- 1 1/2 pounds beef stew meat
- 1 small red onion, diced
- 2 bell peppers, diced (I used one red, one green)
- 4 ounces mushrooms, sliced
- 2 medium-size zucchini, sliced into 1/2-inch pieces
- 4 cups low-sodium beef broth
- 1/2 cup coconut aminos or low-sodium soy sauce
- 1 cup water
- 2 tablespoon red wine vinegar
- 1 tablespoon Dijon mustard
- 2 garlic cloves, minced
- 1 teaspoon salt
- 1 teaspoon dried oregano
- 1 teaspoon dried basil
- 1/2 teaspoon pepper
- Add all the ingredients to the slow cooker. Stir to mix well.
- Cook HIGH 3-4 hours or LOW 6-8
- Turn on the Instant Pot and select sauté. Once hot add the oil to the pressure cooker and the beef. Cook until beef is browned, approximately 2-3 minutes. Remove beef and set aside.
- Add bell peppers, onion, and mushrooms, and cook for a 5-7 minutes or until vegetables are soft.

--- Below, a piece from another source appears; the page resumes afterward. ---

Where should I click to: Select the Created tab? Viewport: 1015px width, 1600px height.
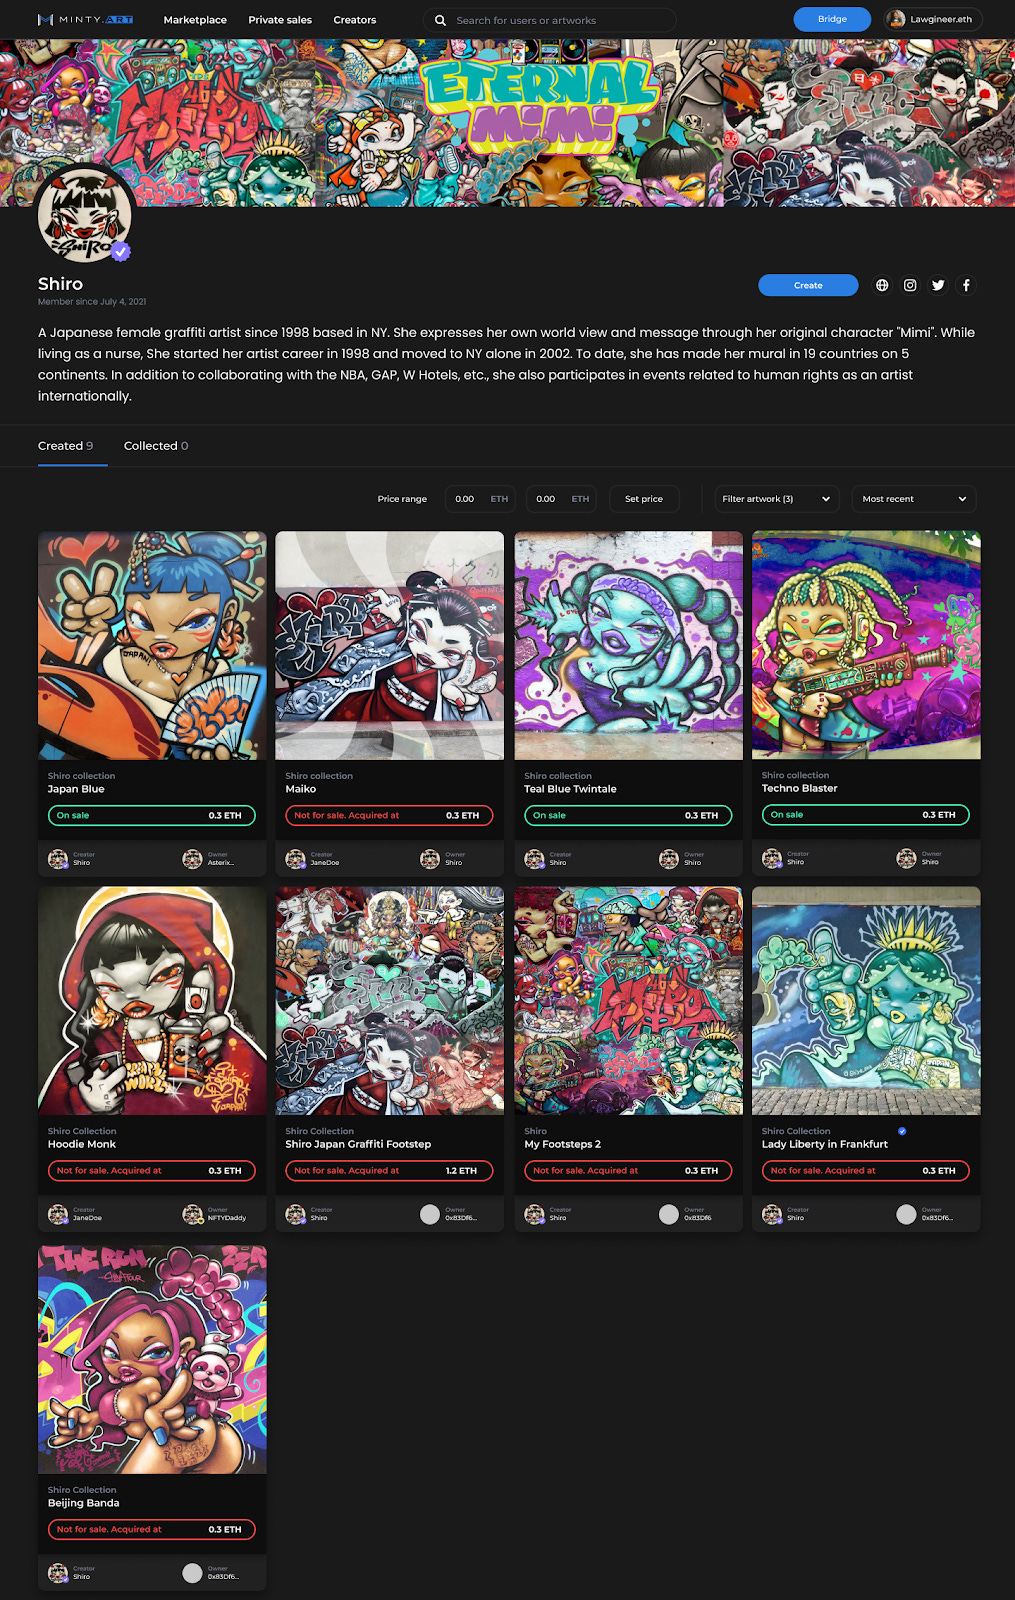pyautogui.click(x=66, y=446)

Add garlic and cook an additional minute.
- Add the broth & if needed, use a wooden spoon to scrape the bottom of the pressure cooker to remove any bits that stuck to it. Make sure you scrape it well to avoid burning during cooking.
- Stir beef back into the pressure cooker along with all the remaining ingredients.
- Close lid and seal valve. Set high pressure and cook for 25 minutes. When cook time is done, quick release the pressure.